SOURCE MATERIAL below:

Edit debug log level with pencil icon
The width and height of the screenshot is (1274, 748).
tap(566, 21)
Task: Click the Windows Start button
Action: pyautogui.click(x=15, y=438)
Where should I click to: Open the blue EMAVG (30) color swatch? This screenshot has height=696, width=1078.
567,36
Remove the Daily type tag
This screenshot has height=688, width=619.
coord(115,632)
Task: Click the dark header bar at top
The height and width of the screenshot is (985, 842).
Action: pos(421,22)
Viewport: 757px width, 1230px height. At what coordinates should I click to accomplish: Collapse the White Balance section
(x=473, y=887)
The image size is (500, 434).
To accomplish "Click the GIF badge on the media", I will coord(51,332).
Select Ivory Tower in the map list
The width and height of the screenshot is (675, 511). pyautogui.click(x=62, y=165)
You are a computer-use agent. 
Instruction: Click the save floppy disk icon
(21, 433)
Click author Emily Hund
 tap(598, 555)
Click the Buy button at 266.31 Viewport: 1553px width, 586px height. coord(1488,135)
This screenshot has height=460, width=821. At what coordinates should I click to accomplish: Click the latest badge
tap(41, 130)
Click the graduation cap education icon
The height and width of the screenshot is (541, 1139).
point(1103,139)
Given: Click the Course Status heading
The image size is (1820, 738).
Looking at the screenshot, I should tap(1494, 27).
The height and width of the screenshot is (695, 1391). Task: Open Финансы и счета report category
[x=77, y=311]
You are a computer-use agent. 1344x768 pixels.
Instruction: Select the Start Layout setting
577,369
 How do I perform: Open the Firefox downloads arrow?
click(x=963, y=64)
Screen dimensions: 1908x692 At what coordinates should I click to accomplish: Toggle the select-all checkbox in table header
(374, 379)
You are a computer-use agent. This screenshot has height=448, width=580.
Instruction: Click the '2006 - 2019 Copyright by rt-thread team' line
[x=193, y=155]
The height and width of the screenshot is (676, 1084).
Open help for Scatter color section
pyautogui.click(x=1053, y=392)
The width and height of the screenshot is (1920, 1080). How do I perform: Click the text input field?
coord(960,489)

End of SOURCE MATERIAL.

EXERCISE DESCRIPTION – Each of the entries above should be written out again exactly.

SOLVED PROBLEM –
Edit debug log level with pencil icon
The width and height of the screenshot is (1274, 748).
tap(566, 21)
Task: Click the Windows Start button
Action: pyautogui.click(x=15, y=438)
Where should I click to: Open the blue EMAVG (30) color swatch? This screenshot has height=696, width=1078.
567,36
Remove the Daily type tag
This screenshot has height=688, width=619.
coord(115,632)
Task: Click the dark header bar at top
The height and width of the screenshot is (985, 842).
Action: pos(421,22)
Viewport: 757px width, 1230px height. At what coordinates should I click to accomplish: Collapse the White Balance section
(x=473, y=887)
The image size is (500, 434).
To accomplish "Click the GIF badge on the media", I will coord(51,332).
Select Ivory Tower in the map list
The width and height of the screenshot is (675, 511). pyautogui.click(x=62, y=165)
You are a computer-use agent. 
Instruction: Click the save floppy disk icon
(21, 433)
Click author Emily Hund
 tap(598, 555)
Click the Buy button at 266.31 Viewport: 1553px width, 586px height. coord(1488,135)
This screenshot has height=460, width=821. At what coordinates should I click to accomplish: Click the latest badge
tap(41, 130)
Click the graduation cap education icon
The height and width of the screenshot is (541, 1139).
point(1103,139)
Given: Click the Course Status heading
The image size is (1820, 738).
Looking at the screenshot, I should tap(1494, 27).
The height and width of the screenshot is (695, 1391). Task: Open Финансы и счета report category
[x=77, y=311]
You are a computer-use agent. 1344x768 pixels.
Instruction: Select the Start Layout setting
577,369
 How do I perform: Open the Firefox downloads arrow?
click(x=963, y=64)
Screen dimensions: 1908x692 At what coordinates should I click to accomplish: Toggle the select-all checkbox in table header
(374, 379)
You are a computer-use agent. This screenshot has height=448, width=580.
Instruction: Click the '2006 - 2019 Copyright by rt-thread team' line
[x=193, y=155]
The height and width of the screenshot is (676, 1084).
Open help for Scatter color section
pyautogui.click(x=1053, y=392)
The width and height of the screenshot is (1920, 1080). How do I perform: Click the text input field?
coord(960,489)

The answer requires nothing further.